*** Block opens ***

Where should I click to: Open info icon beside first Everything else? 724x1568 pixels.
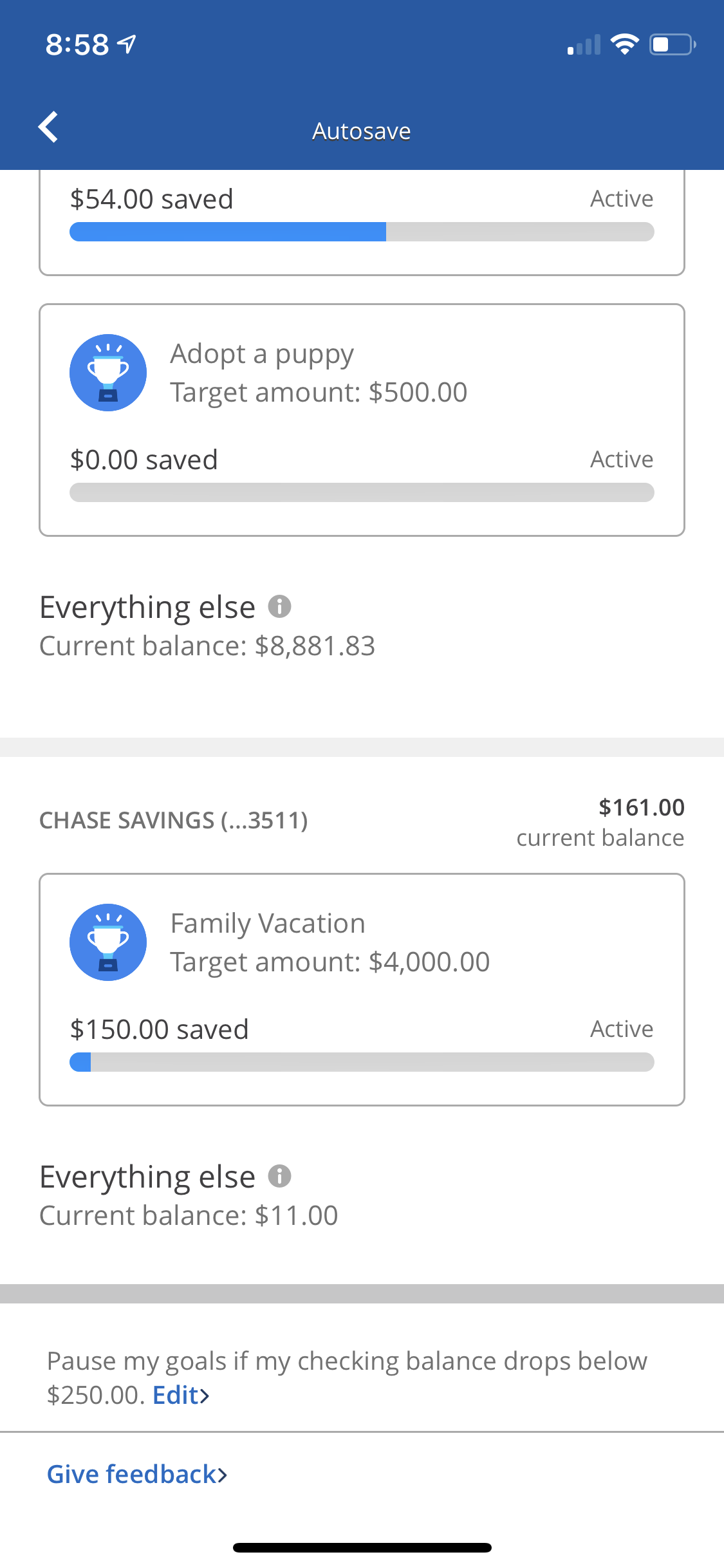click(279, 606)
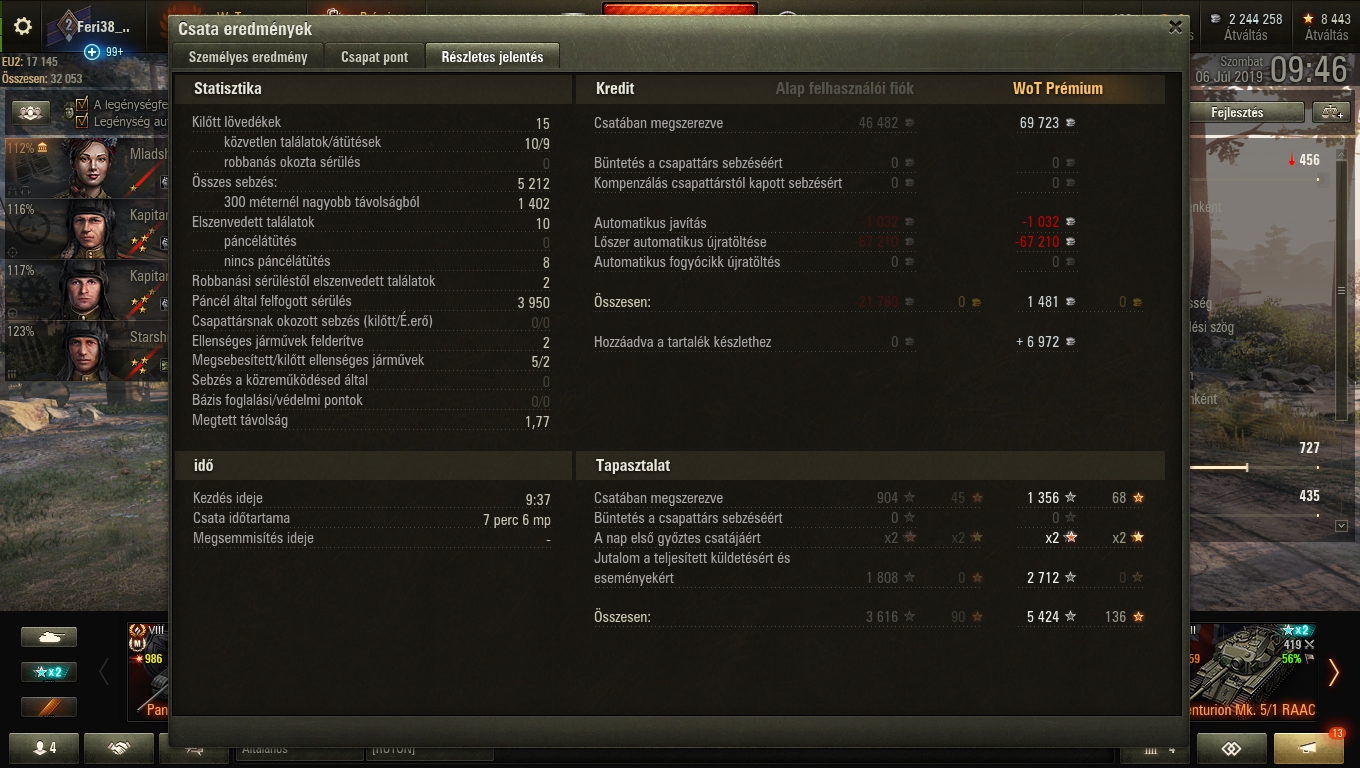Show previous vehicles with left carousel arrow
1360x768 pixels.
click(x=104, y=672)
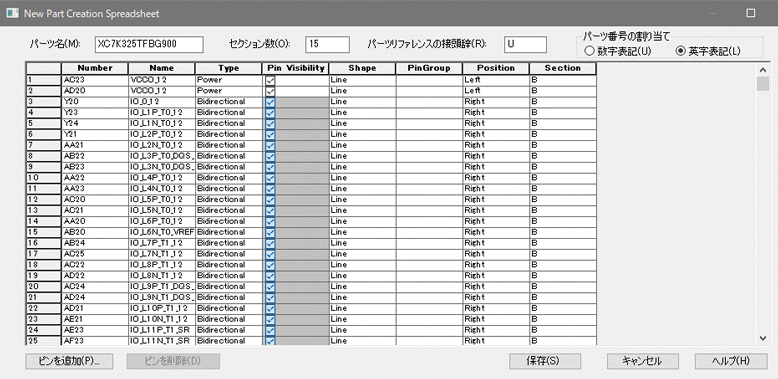Open Position cell Left in row 2
Screen dimensions: 778x379
496,90
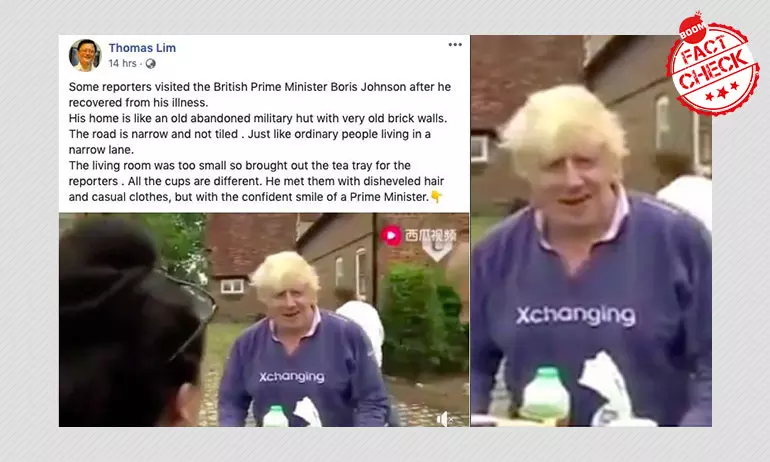Open the 14 hrs timestamp link

[x=122, y=63]
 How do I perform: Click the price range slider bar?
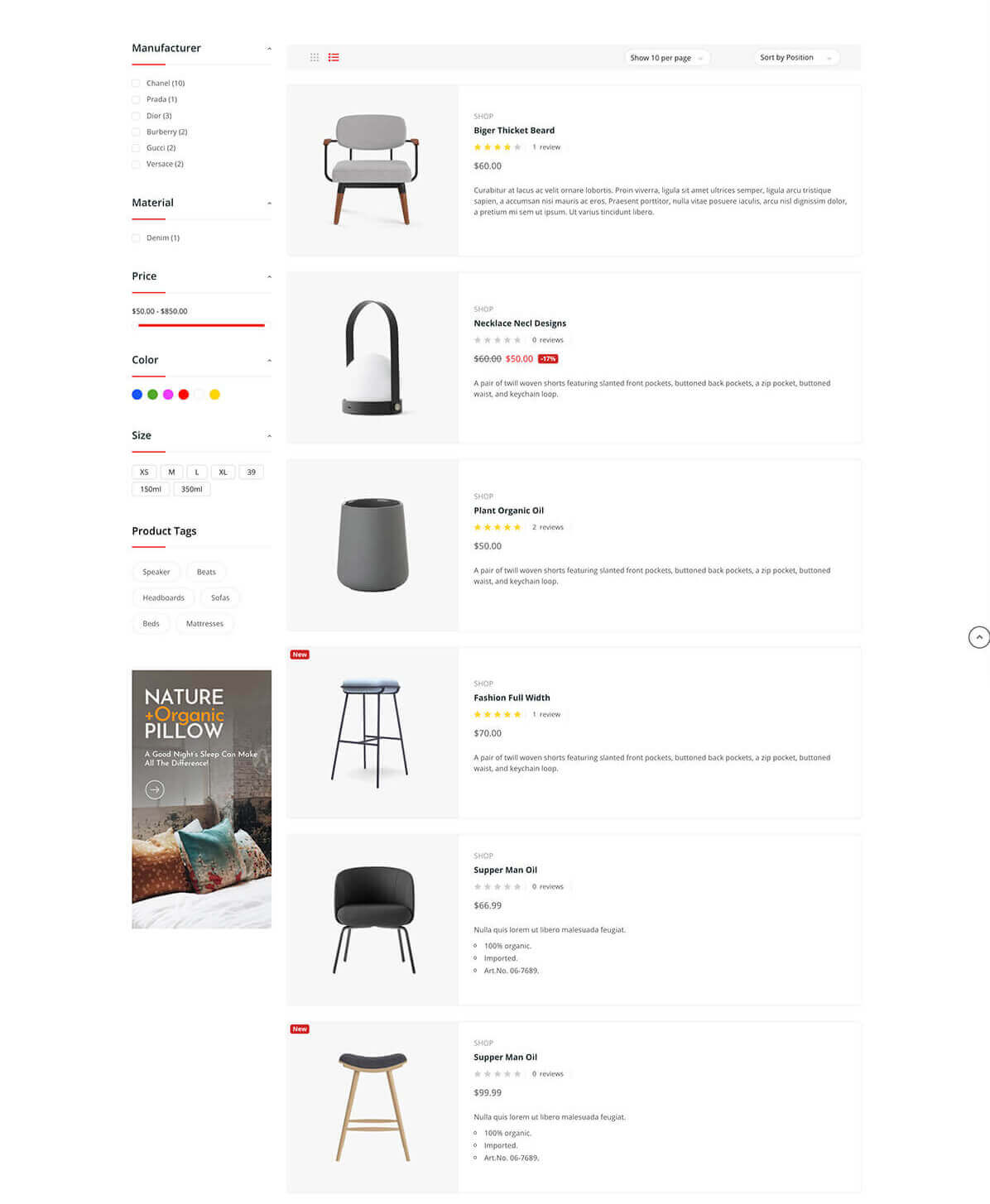201,325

*** Block closes ***

Description of the task >> Leave the pictures out. Otherwise, output the listing above exactly.

Solution for this problem >>
Where should I click to: Open info icon beside first Everything else? 724x1568 pixels.
click(279, 606)
Show previous vehicles with left carousel arrow
1360x768 pixels.
click(x=104, y=672)
Open Position cell Left in row 2
Screen dimensions: 778x379
496,90
Open the 14 hrs timestamp link

[x=122, y=63]
 How do I perform: Click the price range slider bar?
201,325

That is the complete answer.